What do you think are the most important steps for companies to take when launching an IPO in volatile times, and how can they best mitigate risk?
JW: It is most important to appoint the right advisers. I do put that quite high on the list: it is essential to have a team on board at an early stage that will work with your management team to guide you through the process.
In addition, the volatility of the market means you have to be flexible. It’s important for companies to develop an IPO strategy, but also to have a Plan B and Plan C, because the volatility means that no matter how good the company, no matter how good the story and the management team, there may be instances where you just can’t get an IPO right away and you have to look at an alternative for raising funds.
If the markets just aren’t there, because there’s no investor confidence, you need to have the alternatives, whether it’s a private placement, a private equity play or a trade sale.
What are the common reasons for IPOs to fail and what can companies do to avoid making these mistakes?
JW: One of the most common reasons is a failure to embrace the disclosure requirement fully.
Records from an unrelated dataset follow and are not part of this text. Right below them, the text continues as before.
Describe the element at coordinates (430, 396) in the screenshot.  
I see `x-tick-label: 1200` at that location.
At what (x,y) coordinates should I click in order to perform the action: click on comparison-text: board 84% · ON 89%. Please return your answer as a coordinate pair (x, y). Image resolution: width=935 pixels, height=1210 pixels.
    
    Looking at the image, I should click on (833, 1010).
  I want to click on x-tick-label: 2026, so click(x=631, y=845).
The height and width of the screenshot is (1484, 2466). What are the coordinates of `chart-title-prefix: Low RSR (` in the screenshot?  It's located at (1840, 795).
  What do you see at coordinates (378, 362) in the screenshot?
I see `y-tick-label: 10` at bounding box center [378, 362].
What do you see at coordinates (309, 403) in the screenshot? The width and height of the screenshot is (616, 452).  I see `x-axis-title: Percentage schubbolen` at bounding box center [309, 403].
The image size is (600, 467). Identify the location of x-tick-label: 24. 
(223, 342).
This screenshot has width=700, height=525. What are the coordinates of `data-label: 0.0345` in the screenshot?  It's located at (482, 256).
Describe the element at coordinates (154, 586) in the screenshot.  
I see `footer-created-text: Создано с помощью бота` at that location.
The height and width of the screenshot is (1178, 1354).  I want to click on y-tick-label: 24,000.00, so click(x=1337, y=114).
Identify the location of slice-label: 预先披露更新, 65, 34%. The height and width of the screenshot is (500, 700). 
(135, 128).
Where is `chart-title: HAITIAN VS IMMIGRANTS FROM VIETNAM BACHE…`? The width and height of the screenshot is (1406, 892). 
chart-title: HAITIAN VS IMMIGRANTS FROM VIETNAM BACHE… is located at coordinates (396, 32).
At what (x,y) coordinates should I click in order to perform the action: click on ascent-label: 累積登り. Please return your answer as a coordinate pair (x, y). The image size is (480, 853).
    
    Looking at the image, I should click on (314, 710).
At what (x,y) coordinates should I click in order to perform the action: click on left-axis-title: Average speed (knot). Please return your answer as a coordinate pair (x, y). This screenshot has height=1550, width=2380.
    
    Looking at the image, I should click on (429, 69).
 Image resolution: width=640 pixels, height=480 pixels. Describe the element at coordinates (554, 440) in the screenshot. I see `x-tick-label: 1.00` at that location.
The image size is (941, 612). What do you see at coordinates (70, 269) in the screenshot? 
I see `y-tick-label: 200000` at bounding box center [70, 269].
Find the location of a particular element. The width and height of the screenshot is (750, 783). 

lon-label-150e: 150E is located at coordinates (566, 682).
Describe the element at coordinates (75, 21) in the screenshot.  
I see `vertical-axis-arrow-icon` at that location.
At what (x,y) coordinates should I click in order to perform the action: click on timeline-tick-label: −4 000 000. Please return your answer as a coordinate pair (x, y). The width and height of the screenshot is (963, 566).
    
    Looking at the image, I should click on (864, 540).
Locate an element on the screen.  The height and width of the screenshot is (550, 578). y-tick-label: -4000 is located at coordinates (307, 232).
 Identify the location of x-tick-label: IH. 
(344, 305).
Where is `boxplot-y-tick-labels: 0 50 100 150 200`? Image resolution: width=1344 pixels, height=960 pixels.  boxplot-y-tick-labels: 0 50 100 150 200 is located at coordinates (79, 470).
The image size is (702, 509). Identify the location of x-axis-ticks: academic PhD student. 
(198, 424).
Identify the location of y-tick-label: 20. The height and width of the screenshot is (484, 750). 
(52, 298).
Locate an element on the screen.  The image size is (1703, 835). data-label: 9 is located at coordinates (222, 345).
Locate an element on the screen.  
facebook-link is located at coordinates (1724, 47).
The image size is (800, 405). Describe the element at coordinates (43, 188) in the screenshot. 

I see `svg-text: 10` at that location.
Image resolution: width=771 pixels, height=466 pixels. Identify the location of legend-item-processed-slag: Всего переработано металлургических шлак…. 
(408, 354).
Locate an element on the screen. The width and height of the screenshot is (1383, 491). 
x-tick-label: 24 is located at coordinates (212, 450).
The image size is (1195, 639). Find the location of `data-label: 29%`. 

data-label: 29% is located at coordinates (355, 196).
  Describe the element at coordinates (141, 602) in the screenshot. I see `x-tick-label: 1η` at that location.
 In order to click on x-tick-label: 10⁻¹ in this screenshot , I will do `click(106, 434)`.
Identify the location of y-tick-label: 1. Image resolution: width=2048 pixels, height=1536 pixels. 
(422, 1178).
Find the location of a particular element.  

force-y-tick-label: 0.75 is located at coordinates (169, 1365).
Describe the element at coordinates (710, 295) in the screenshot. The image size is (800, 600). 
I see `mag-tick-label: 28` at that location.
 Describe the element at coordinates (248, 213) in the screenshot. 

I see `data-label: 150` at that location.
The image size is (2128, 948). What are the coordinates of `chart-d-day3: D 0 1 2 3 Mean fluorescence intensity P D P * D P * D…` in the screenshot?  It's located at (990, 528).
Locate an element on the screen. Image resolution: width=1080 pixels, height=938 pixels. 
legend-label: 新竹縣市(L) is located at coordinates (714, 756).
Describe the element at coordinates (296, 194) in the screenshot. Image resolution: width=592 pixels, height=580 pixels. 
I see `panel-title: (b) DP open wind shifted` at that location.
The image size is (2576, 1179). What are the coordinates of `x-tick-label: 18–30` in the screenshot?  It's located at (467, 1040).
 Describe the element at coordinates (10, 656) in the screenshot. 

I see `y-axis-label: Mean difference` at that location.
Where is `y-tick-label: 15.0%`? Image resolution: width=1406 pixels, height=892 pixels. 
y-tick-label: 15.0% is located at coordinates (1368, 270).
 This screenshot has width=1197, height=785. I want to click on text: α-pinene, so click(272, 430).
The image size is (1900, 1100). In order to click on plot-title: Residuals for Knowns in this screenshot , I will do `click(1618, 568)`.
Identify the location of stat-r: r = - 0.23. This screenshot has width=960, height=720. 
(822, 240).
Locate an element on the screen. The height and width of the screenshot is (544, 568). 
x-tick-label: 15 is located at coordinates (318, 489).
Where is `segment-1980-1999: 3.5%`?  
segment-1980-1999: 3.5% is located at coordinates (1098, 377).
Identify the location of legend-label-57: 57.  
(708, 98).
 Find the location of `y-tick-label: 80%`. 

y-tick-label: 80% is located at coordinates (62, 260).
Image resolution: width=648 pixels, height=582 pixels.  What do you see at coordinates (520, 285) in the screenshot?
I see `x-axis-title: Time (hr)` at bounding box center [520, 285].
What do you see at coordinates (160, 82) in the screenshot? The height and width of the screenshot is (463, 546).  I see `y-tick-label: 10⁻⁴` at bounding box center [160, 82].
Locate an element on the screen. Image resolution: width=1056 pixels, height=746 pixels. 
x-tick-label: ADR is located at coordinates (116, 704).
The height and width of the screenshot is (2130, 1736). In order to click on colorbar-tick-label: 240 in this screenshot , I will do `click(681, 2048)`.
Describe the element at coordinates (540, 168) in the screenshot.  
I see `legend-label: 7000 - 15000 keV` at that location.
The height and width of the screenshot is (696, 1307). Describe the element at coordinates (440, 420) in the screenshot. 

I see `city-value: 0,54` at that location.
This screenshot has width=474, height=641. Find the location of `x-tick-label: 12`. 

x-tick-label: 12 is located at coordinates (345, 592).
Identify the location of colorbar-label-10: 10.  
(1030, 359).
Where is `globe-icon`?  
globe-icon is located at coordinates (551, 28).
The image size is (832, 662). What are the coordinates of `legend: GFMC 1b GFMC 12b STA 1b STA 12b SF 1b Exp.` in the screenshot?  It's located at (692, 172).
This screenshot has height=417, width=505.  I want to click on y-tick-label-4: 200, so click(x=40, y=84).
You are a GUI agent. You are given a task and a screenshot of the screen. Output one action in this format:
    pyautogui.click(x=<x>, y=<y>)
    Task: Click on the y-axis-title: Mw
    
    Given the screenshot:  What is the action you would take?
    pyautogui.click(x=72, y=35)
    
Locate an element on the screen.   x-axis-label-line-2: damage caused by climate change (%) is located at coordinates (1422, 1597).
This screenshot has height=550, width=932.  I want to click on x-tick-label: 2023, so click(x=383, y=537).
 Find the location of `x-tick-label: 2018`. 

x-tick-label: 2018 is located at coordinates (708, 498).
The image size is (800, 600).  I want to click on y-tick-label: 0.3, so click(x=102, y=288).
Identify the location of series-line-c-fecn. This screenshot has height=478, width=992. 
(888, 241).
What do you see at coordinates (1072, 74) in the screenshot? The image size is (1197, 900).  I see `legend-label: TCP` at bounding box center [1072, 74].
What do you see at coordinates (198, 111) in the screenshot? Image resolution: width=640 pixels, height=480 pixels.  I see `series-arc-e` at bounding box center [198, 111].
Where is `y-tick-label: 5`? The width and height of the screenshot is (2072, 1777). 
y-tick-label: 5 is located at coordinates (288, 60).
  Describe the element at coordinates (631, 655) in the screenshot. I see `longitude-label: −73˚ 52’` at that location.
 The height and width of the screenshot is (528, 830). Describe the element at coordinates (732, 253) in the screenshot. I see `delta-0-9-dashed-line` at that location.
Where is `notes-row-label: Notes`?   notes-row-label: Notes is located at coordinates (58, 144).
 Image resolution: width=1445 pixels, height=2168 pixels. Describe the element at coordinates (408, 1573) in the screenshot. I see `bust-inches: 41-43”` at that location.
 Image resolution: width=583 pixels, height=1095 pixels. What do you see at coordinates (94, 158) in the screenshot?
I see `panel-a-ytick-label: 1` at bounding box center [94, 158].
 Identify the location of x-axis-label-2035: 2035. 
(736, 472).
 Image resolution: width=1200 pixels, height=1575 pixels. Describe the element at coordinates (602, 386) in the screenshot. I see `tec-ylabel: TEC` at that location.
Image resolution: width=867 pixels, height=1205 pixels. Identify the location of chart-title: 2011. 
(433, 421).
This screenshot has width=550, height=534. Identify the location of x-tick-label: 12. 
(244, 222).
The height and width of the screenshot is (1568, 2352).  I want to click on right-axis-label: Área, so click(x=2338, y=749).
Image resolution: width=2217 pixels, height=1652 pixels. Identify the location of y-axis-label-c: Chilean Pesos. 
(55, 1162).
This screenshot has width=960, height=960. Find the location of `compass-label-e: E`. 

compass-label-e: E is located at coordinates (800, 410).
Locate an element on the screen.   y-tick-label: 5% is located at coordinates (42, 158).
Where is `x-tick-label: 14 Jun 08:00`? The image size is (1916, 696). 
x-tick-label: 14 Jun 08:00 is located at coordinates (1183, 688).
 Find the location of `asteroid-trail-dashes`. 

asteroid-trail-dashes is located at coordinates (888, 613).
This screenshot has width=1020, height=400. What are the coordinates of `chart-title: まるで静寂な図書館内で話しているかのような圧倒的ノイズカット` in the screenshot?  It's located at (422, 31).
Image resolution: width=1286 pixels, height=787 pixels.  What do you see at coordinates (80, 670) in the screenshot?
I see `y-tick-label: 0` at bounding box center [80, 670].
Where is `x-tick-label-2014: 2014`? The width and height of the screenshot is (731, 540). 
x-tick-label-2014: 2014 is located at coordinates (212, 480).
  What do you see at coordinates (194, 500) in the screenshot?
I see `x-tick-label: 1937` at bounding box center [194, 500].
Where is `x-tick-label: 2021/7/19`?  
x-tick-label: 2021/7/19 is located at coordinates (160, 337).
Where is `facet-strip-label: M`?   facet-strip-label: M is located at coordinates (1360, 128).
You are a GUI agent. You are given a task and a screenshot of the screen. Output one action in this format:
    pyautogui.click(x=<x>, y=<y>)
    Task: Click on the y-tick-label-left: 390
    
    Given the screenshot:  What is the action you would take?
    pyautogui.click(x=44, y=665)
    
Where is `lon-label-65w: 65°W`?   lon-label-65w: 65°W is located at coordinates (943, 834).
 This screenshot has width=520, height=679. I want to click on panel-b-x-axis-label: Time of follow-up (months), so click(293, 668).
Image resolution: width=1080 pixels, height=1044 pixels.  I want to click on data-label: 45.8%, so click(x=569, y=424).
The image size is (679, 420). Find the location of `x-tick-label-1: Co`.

Companies have to recognise that in going public, there is quite an airing of the company and, therefore, they have to be ready to disclose everything and embrace appropriate governance standards.
But more often than not, IPOs fail because they’re not priced at the right level or because they’re overly optimistic with the price and they underestimate the interest at the time or the investor confidence at the time. How do you avoid that? Well, you need to do a thorough analysis of the market and the investors that you’re expecting.